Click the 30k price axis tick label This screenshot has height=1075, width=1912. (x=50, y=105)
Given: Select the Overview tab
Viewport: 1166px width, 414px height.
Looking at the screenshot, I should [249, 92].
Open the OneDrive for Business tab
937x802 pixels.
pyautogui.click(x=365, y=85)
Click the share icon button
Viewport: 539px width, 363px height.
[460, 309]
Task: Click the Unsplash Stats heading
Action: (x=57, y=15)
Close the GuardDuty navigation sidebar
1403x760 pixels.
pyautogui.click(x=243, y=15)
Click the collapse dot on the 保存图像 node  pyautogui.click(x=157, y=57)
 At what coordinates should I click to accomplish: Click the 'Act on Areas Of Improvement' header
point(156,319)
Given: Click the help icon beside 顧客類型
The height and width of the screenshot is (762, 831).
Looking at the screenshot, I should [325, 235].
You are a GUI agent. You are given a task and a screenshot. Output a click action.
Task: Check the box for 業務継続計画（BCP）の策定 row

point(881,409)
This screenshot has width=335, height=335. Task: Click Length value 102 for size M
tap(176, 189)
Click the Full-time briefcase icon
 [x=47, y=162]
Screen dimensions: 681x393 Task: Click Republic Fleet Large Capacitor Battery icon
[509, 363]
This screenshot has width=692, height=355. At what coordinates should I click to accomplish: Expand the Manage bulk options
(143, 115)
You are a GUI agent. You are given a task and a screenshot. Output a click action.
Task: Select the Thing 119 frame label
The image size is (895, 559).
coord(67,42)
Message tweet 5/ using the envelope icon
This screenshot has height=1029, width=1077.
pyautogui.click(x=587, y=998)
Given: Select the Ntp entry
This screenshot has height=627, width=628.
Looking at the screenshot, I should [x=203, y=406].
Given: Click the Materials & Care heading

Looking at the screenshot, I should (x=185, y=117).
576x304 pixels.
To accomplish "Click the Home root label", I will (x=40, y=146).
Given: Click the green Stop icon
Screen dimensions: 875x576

* Assignment *
Give back exactly the lines from the one containing "This screenshot has height=1029, width=1077." through the end of the material above, and nothing else.

* Reply *
This screenshot has height=1029, width=1077.
pyautogui.click(x=587, y=998)
Given: Select the Ntp entry
This screenshot has height=627, width=628.
Looking at the screenshot, I should [x=203, y=406].
Given: Click the Materials & Care heading

Looking at the screenshot, I should (x=185, y=117).
576x304 pixels.
To accomplish "Click the Home root label", I will (x=40, y=146).
Given: Click the green Stop icon
Screen dimensions: 875x576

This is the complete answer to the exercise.